- _Source document_:
In April 2014, the honourable Supreme Court of India had granted the right to the transgender/transsexual community to classify themselves as the ‘Third Gender’ in order to gain admission in educational institutions and for applications in the job market.
The ruling said “It is the right of every human being to choose their gender.” This decision, though late in its appearance has everything that could make it a landmark in the legal history. After ostracization for years, the community popularly known as the ‘hijras’ in India, seem to have gotten some recognition.
But, how far?
Reality has a different story to tell and the Supreme Court ruling, no matter how revolutionary it seems, is simply theoretical from every aspect. For my part, I do feel that the Supreme Court ruling is a tad self contradictory in nature. How does a transgender who happens to have a “basic right” in choosing her/his gender still have to classify herself/himself in the ‘Other’ category and not male or female? If the “basic right” does happen to exist, then why does the third category have to be introduced at all? However, this rule might bring about change as most of the people would have hoped. And as they say, every cloud has a silver lining.

- _Dataset excerpt_:
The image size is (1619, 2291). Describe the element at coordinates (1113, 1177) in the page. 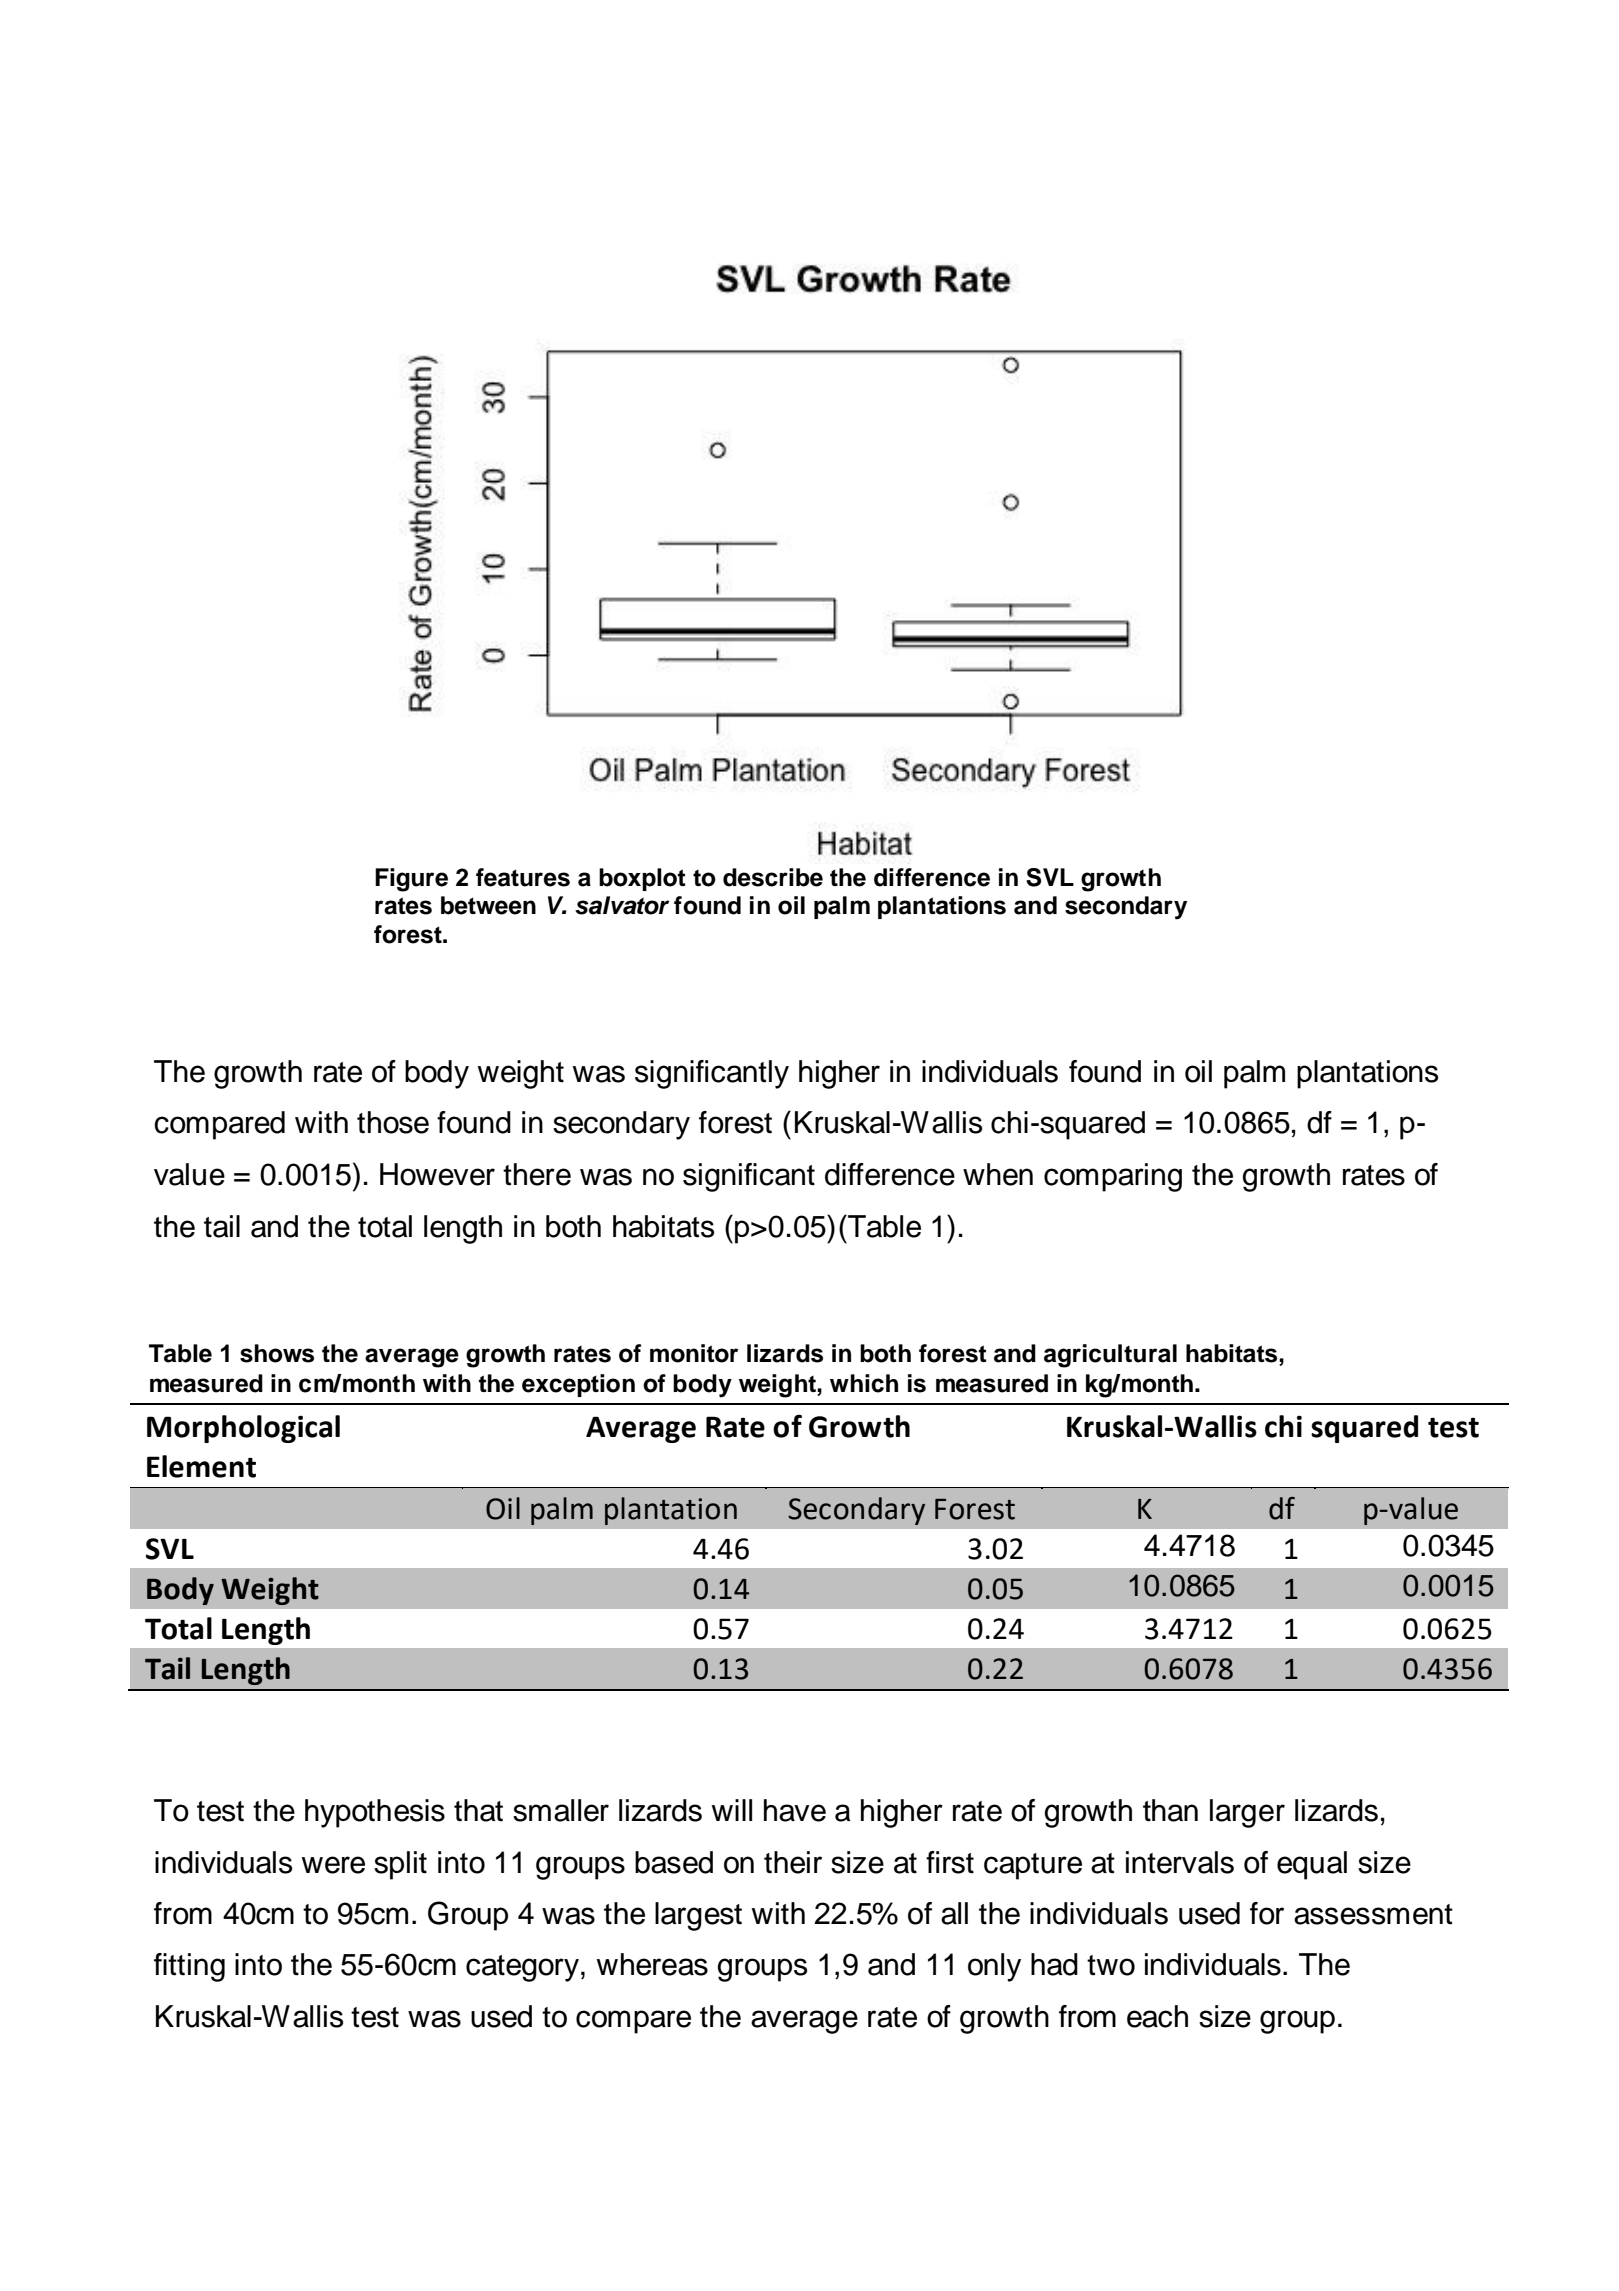

I see `comparing` at that location.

- _What needs to be done_: Write out the portion of the passage about the third-gender ruling that starts with "The ruling said" and goes on through "gotten some recognition.". Base your work solely on the passage about the third-gender ruling, not on the listing.

- _Worked answer_:
The ruling said “It is the right of every human being to choose their gender.” This decision, though late in its appearance has everything that could make it a landmark in the legal history. After ostracization for years, the community popularly known as the ‘hijras’ in India, seem to have gotten some recognition.